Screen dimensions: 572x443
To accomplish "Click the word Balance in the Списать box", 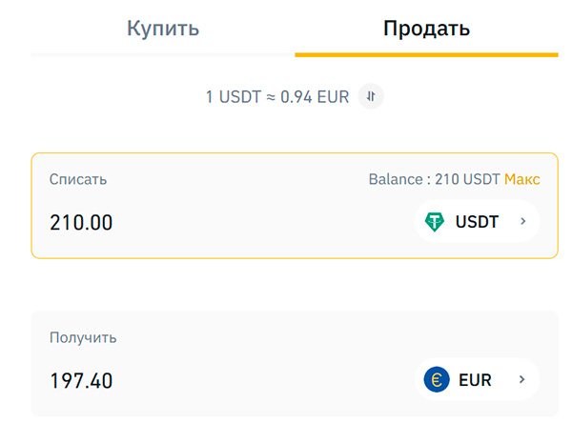I will [395, 179].
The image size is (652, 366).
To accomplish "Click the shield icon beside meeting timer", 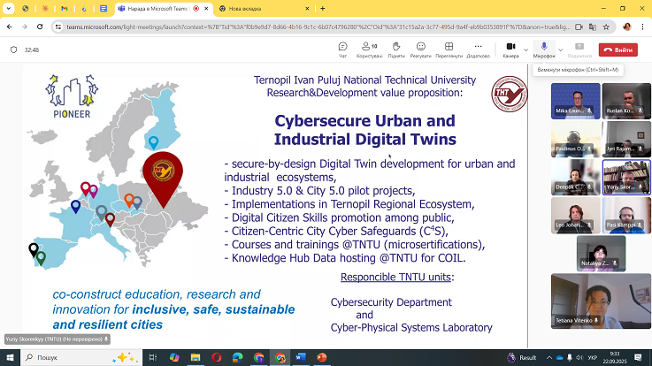I will coord(13,50).
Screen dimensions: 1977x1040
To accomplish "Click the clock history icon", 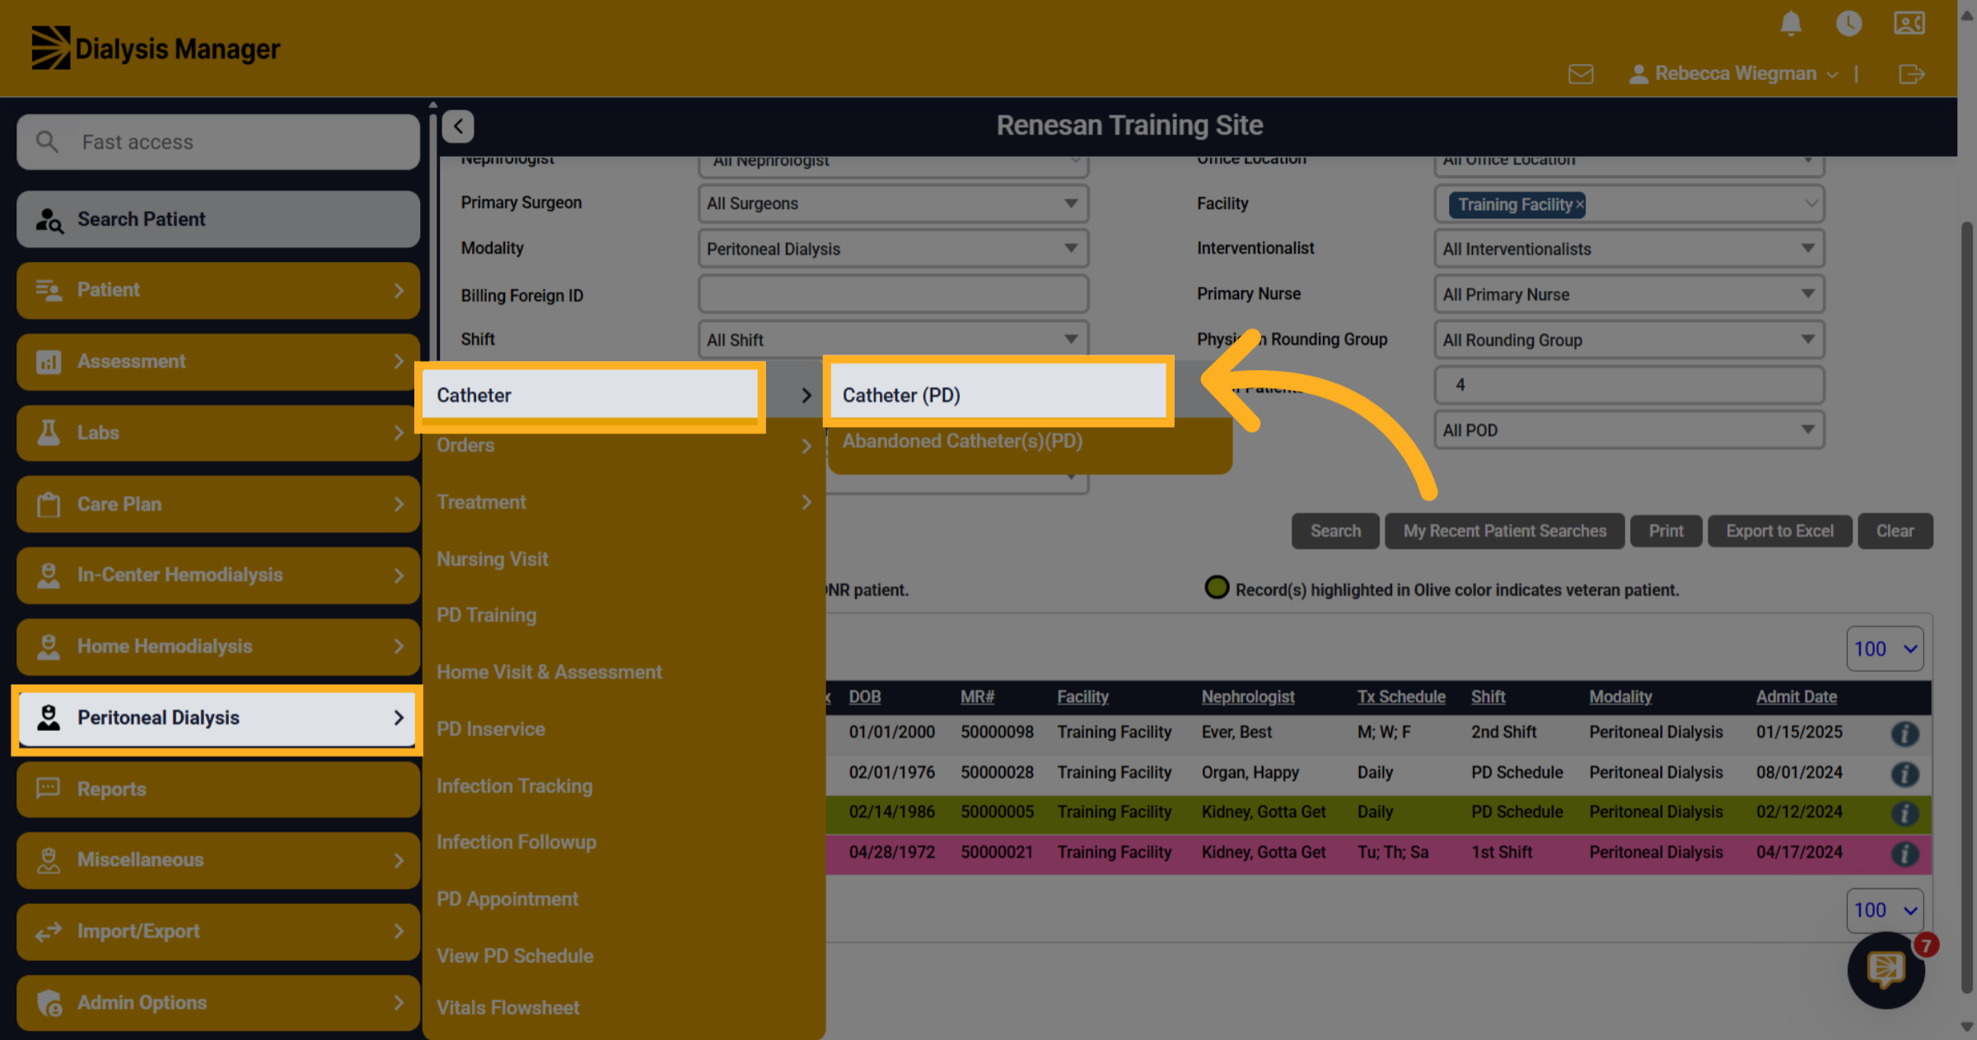I will [1848, 24].
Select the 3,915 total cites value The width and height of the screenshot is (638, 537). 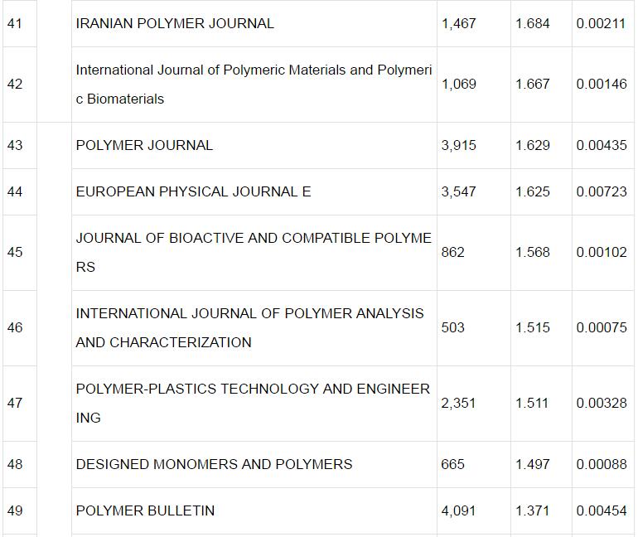458,145
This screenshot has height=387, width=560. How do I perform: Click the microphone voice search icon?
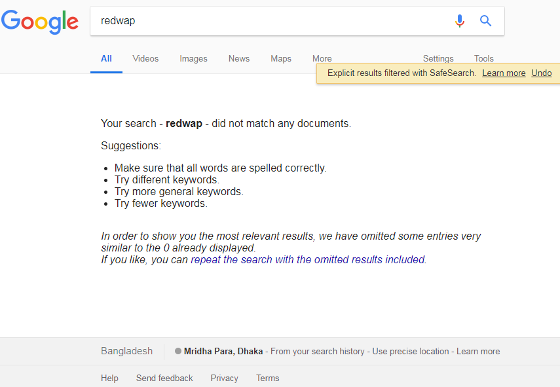(460, 21)
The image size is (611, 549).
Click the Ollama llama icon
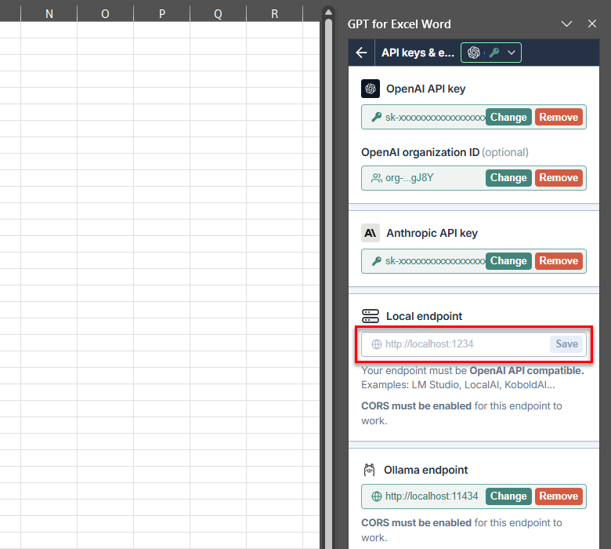point(370,470)
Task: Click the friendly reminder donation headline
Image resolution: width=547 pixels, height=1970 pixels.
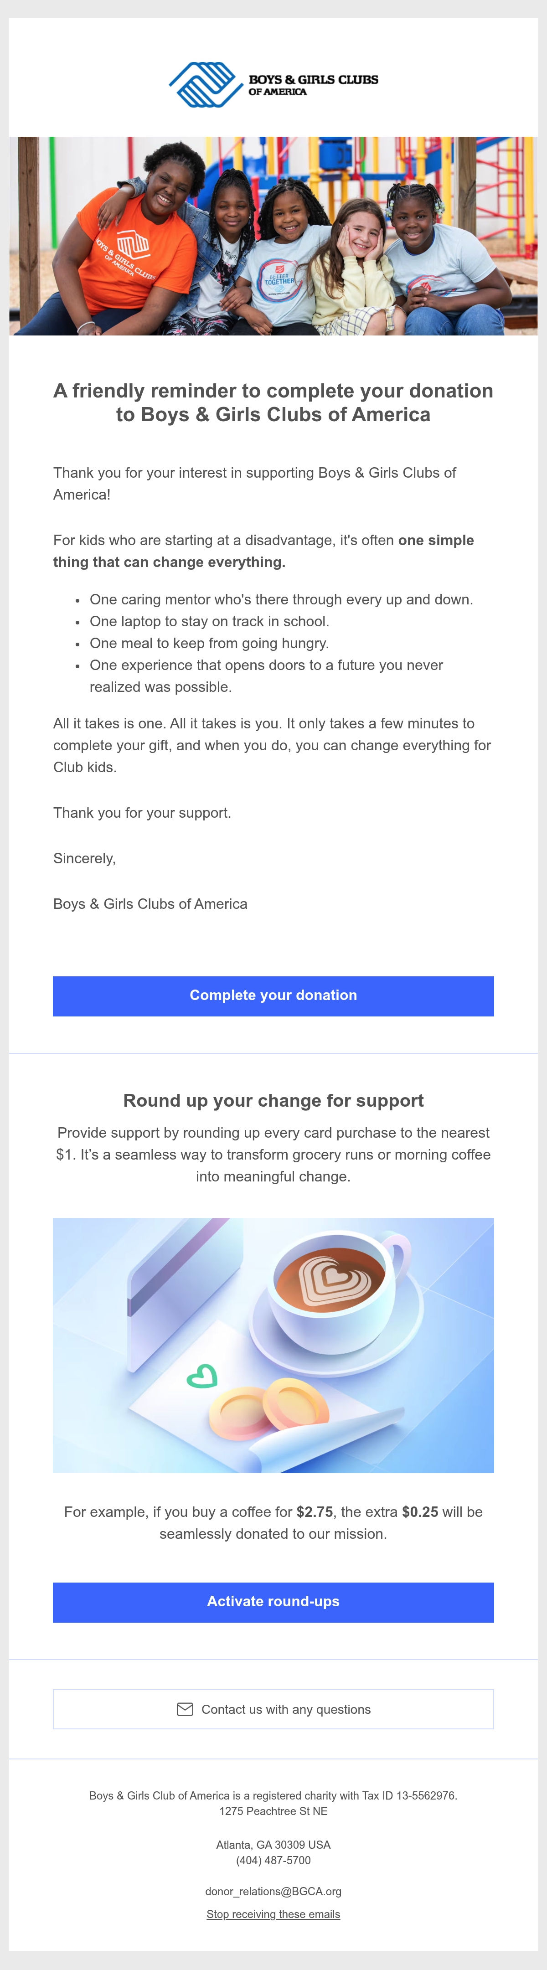Action: point(273,402)
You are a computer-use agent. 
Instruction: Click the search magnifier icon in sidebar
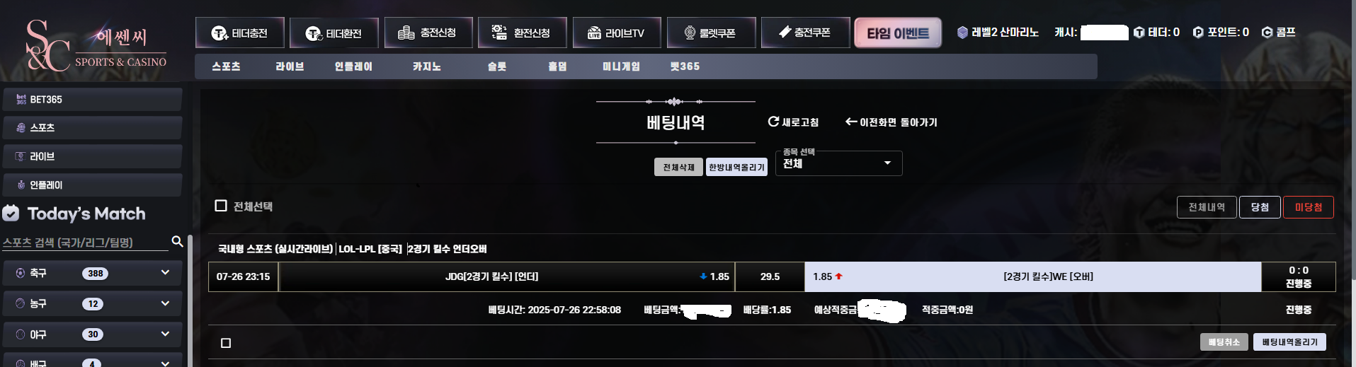tap(177, 242)
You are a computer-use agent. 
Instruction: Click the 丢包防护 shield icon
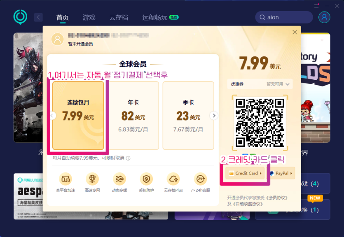tap(146, 179)
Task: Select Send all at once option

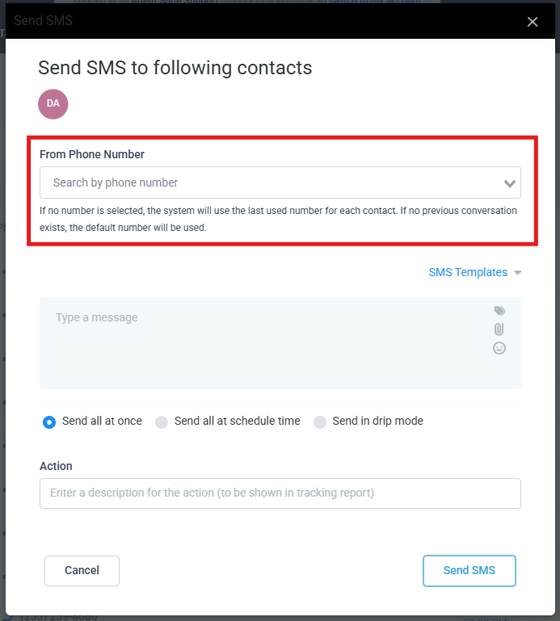Action: coord(49,422)

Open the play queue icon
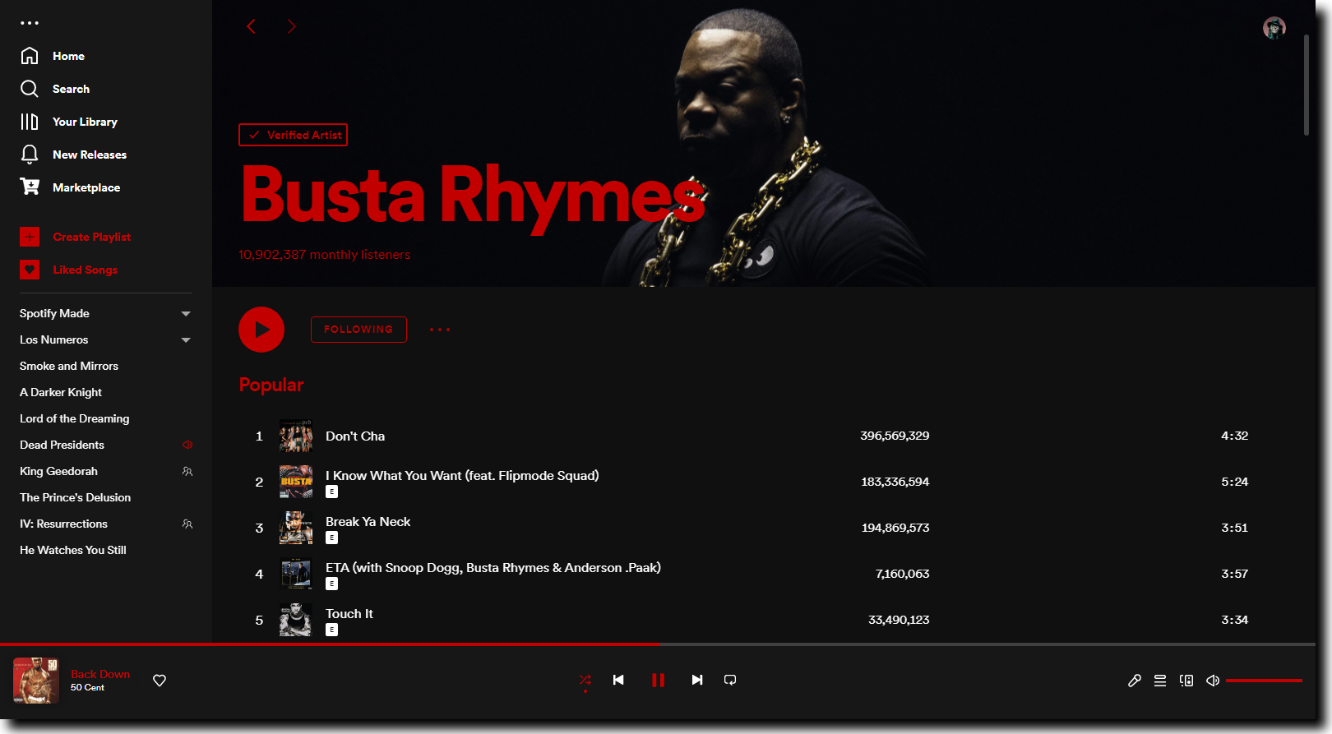[x=1160, y=681]
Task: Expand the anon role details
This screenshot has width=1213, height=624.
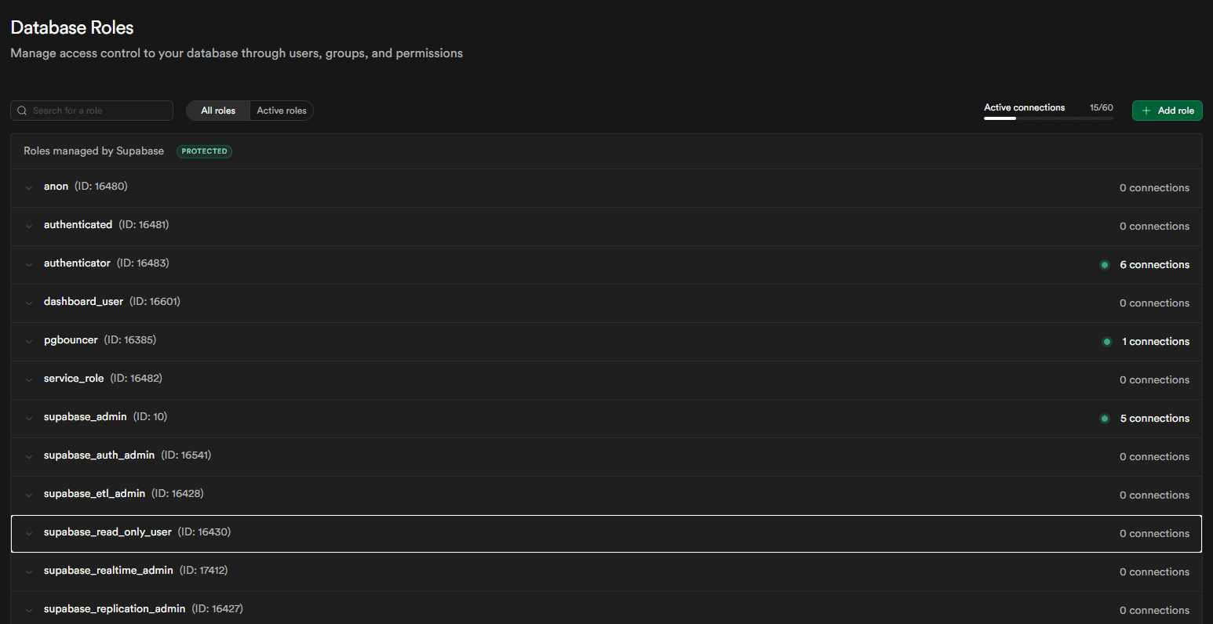Action: 29,187
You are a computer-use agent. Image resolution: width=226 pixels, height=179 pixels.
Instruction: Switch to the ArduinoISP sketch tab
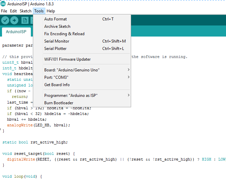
###
Work request: Each line from the one containing "You are a computer-use agent. Image" through the last line of the listing is to be given again exactly, with no pictures and no other lines.

Result for this task:
You are a computer-use agent. Image resolution: width=226 pixels, height=179 pixels.
Instruction: Switch to the ArduinoISP sketch tab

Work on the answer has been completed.